Der Vorstand informierte den Aufsichtsrat und die Ausschüsse des Aufsichtsrates in regelmäßig stattfindenden Sitzungen über die Geschäftsentwicklung, die Vermögens-, Finanz- und Ertragslage sowie über besondere Ereignisse. Darüber hinaus stand der Aufsichtsratsvorsitzende in einem engen Informations- und Gedankenaustausch mit dem Vorstand.

Der vorliegende Jahresabschluss 2022 mit Lagebericht wird vom Genossenschaftsverband - Verband der Regionen e.V. geprüft. Über das Prüfungsergebnis wird in der Vertreterversammlung berichtet.

Den Jahresabschluss, den Lagebericht und den Vorschlag für die Verwendung des Jahresüberschusses hat der Aufsichtsrat geprüft und in Ordnung befunden. Der Vorschlag für die Verwendung des Jahresüberschusses - unter Einbeziehung des Gewinnvortrages - entspricht den Vorschriften der Satzung.

Der Aufsichtsrat empfiehlt der Vertreterversammlung, den vom Vorstand vorgelegten Jahresabschluss zum 31.12.2022 festzustellen und die vorgeschlagene Verwendung des Jahresüberschusses zu beschließen.

Satzungsgemäß scheiden in diesem Jahr Frau Goldmann, Frau Jordan-Just und Herr Nordbruch aus dem Aufsichtsrat aus. Frau Jordan-Just ist wegen Erreichens der Altersgrenze nicht wieder wählbar. Die Wiederwahl der ausscheidenden Mitglieder des Aufsichtsrates ist zulässig.

Der Aufsichtsrat spricht dem Vorstand und den Mitarbeitern Dank für die geleistete Arbeit aus.

 

Syke, 3. Mai 2023

Der Aufsichtsrat

Carsten Fischer, Vorsitzender

Volksbank eG, Syke

Anlage zum Jahresabschluss gemäß § 26a Abs. 1 Satz 2 KWG zum 31. Dezember 2022

("Länderspezifische Berichterstattung")

Die Volksbank eG, Syke hat keine Niederlassungen im Ausland. Sämtliche nachfolgende Angaben entstammen dem Jahresabschluss zum 31. Dezember 2022 und beziehen sich ausschließlich auf ihre Geschäftstätigkeit als regional tätige Kreditgenossenschaft in der Bundesrepublik Deutschland.

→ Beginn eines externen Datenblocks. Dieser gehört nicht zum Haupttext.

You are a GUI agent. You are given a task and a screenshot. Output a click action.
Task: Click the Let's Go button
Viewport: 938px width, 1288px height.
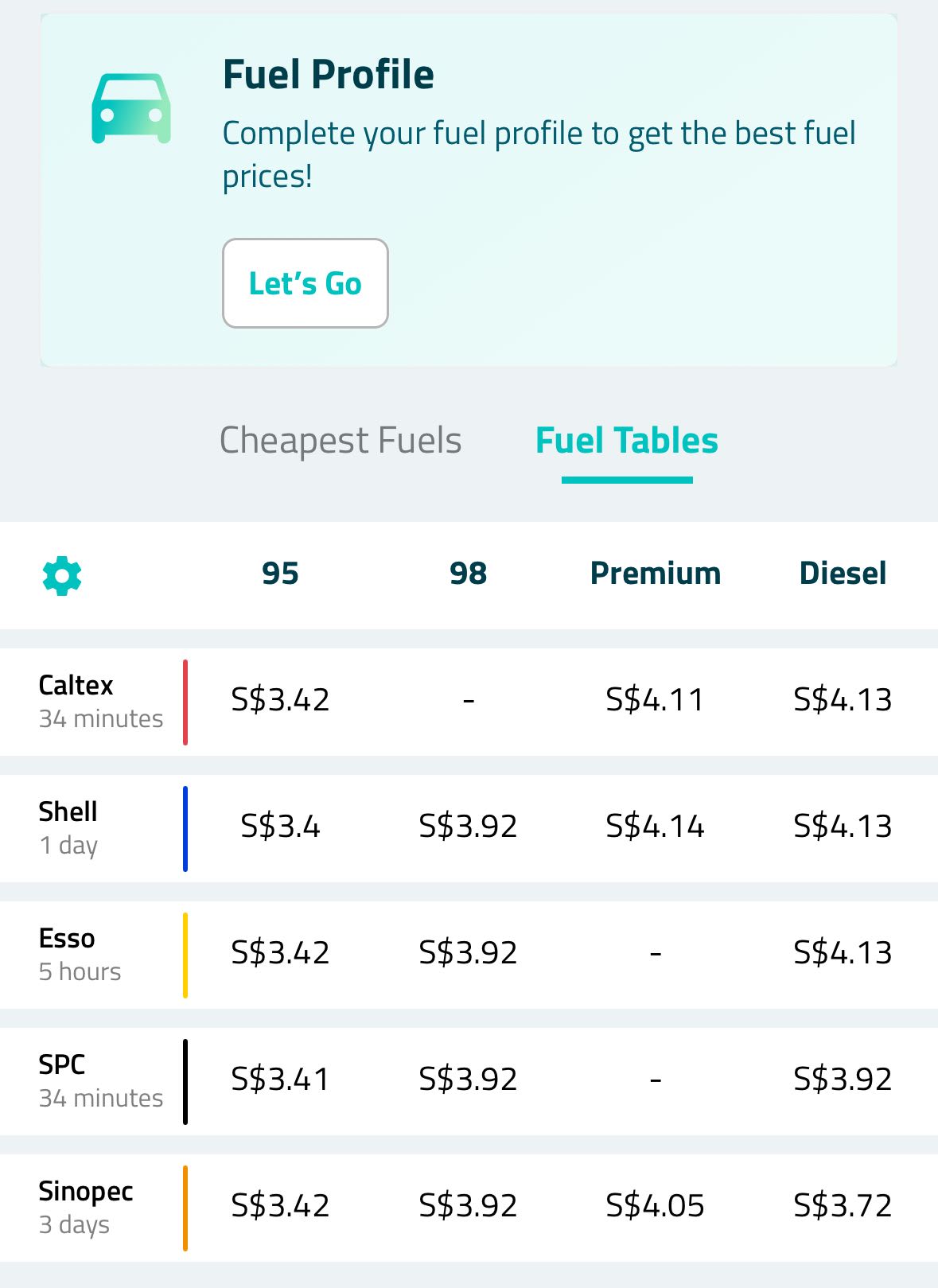pyautogui.click(x=306, y=283)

Die Tätigkeit der Volksbank eG, Syke besteht darin, Einlagen oder andere rückzahlbare Gelder von Privat- und Firmenkunden entgegenzunehmen und Kredite für eigene Rechnung zu gewähren.

Die Volksbank eG, Syke definiert den Umsatz aus der Summe folgender Komponenten der Gewinn- und Verlustrechnung nach HGB: Zinserträge, Zinsaufwendungen, laufende Erträge aus Aktien etc., Erträge aus Gewinngemeinschaften etc., Provisionserträge, Provisionsaufwendungen, und sonstige betriebliche Erträge. Der Umsatz beträgt für den Zeitraum 1. Januar bis 31. Dezember 2022 TEUR 24.757.

Die Anzahl der Lohn- und Gehaltsempfänger in Vollzeitäquivalenten beträgt 109,0.

Der Gewinn vor Steuern beträgt TEUR 4.903.

Die Steuern auf Gewinn betragen TEUR 2.905 und betreffen laufende Steuern.

Die Volksbank eG, Syke hat im Geschäftsjahr keine öffentlichen Beihilfen erhalten.